Mademoiselle

Mademoiselle.
What do you think of when you hear this three-syllable, elegant sounding, very French mot? Do you think of a little girl, une petite fille, playing outside in her jardin? How about a teenager, une jeune adolescente, just one year short of taking her Bac? Do you think of a young, twenty-something woman, une jeune fille ou une jeune femme, sipping a café at a small restaurant on the Seine? Or, how about a widow, une veuve, mid-to-late seventies, walking aimlessly along the twisted cobbled streets of Paris? Or, perhaps, do you think of an anti-progressive sexist European society?

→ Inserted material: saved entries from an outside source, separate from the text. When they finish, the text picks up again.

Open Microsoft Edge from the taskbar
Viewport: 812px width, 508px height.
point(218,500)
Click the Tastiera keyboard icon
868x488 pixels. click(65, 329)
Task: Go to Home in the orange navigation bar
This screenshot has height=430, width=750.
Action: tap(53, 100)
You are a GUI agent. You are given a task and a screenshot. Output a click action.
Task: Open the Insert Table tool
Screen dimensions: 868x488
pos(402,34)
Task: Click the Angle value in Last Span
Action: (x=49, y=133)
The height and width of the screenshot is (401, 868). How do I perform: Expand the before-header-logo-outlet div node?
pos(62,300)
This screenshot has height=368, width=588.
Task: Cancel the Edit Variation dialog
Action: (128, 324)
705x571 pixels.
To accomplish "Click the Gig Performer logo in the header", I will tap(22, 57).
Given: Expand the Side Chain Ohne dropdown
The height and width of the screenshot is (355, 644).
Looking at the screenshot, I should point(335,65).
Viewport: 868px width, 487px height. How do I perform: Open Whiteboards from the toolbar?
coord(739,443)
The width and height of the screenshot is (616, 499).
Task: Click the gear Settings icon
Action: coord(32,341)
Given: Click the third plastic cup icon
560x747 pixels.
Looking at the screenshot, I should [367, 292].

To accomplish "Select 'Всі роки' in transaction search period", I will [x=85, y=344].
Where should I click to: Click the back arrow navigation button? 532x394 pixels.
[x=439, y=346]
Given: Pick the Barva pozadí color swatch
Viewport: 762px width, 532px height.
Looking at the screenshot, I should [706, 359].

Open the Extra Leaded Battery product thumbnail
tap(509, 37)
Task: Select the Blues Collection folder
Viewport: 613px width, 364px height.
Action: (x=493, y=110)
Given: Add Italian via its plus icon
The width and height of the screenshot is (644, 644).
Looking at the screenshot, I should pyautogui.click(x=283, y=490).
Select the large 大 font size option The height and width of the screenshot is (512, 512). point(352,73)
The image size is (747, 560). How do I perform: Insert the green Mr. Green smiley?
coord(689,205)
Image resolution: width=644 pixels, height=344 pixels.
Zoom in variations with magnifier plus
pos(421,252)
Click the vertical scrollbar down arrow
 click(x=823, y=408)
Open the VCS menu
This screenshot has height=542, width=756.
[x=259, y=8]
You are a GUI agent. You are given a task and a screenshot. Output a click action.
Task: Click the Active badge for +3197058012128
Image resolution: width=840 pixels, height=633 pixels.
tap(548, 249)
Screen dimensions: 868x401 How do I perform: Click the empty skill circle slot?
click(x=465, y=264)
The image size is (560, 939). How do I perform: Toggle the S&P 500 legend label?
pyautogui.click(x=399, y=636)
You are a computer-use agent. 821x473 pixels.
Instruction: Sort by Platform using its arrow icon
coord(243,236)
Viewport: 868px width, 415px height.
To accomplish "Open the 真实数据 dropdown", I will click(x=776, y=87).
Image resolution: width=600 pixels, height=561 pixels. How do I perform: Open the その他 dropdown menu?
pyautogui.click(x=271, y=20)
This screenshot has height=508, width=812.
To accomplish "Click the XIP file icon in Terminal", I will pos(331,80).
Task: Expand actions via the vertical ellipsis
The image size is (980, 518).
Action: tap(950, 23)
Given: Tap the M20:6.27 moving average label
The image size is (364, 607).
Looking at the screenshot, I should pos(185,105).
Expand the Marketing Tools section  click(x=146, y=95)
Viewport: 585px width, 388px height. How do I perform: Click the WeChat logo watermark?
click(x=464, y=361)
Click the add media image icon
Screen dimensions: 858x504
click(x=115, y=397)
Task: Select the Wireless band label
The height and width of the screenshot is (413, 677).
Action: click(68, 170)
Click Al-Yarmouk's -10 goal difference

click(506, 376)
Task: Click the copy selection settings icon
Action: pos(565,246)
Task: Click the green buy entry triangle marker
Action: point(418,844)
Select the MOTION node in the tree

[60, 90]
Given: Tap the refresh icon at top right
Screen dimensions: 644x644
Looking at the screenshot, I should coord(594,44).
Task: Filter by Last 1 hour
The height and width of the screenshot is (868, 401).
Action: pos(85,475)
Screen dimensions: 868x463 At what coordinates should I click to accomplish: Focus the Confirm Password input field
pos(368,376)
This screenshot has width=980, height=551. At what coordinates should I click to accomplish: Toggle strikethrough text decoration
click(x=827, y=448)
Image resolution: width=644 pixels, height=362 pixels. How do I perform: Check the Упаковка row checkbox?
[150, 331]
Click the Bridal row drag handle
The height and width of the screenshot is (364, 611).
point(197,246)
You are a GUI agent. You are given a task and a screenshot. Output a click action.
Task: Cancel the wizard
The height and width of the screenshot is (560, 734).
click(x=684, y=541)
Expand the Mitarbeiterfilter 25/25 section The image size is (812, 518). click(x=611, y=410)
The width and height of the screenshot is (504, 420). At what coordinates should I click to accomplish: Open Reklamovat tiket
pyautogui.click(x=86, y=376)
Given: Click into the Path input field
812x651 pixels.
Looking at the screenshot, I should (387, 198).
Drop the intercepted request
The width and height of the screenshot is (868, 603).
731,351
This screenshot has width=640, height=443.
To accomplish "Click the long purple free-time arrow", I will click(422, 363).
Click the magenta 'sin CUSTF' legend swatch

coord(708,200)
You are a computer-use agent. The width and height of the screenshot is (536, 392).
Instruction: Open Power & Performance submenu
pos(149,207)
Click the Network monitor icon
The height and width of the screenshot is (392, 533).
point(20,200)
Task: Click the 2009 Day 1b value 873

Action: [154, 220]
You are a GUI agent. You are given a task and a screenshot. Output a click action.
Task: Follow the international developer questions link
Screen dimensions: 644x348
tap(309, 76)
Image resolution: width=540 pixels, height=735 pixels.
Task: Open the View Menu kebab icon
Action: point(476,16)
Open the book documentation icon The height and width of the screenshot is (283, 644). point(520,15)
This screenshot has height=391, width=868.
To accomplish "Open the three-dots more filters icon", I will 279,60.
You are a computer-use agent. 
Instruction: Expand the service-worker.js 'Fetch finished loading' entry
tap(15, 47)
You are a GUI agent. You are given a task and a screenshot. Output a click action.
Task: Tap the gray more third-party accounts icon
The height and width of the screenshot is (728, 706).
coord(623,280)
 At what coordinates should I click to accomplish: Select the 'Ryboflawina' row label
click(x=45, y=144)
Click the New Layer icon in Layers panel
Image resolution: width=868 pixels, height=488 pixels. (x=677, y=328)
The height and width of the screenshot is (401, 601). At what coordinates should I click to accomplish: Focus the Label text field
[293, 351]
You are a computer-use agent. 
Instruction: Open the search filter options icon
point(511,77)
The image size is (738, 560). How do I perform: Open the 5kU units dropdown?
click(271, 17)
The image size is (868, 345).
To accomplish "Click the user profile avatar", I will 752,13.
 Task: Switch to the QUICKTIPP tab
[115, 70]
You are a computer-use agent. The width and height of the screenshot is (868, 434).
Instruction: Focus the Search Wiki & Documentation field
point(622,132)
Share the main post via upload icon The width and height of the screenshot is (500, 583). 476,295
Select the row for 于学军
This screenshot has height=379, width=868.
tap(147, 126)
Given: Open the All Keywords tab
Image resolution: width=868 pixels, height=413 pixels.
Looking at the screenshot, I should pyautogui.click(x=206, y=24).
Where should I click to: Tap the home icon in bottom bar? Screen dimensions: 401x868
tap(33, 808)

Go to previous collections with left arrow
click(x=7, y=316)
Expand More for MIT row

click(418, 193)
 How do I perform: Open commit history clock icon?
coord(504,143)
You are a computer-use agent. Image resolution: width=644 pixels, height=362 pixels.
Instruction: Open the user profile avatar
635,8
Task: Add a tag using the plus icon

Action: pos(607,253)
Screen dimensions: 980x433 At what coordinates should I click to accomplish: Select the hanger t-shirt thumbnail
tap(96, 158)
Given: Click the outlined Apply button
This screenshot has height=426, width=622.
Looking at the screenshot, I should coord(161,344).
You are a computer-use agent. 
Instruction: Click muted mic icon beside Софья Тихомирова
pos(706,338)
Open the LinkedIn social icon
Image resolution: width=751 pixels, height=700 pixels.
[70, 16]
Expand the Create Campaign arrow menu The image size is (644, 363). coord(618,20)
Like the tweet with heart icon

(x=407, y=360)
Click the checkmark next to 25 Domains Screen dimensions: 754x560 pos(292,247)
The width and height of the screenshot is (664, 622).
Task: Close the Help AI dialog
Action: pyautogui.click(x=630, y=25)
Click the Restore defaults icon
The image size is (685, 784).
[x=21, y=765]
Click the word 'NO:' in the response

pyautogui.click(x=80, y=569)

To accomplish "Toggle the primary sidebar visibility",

During the past year, the accusations of French political figure Dominique Stauss-Kahn has put the spark and motivation back in the Feminist Movement in France. This time it relates to one of the most commonly used words in la langue française– the word Mademoiselle. For those who do not know, Mademoiselle is the word which refers to a young or unmarried woman; the English equivalent is simply Miss. However, you anglophones may be asking yourselves, “What about Ms.? Do the French have an equivalent word for Ms.?” The answer is simply non, and that is where the problem arises.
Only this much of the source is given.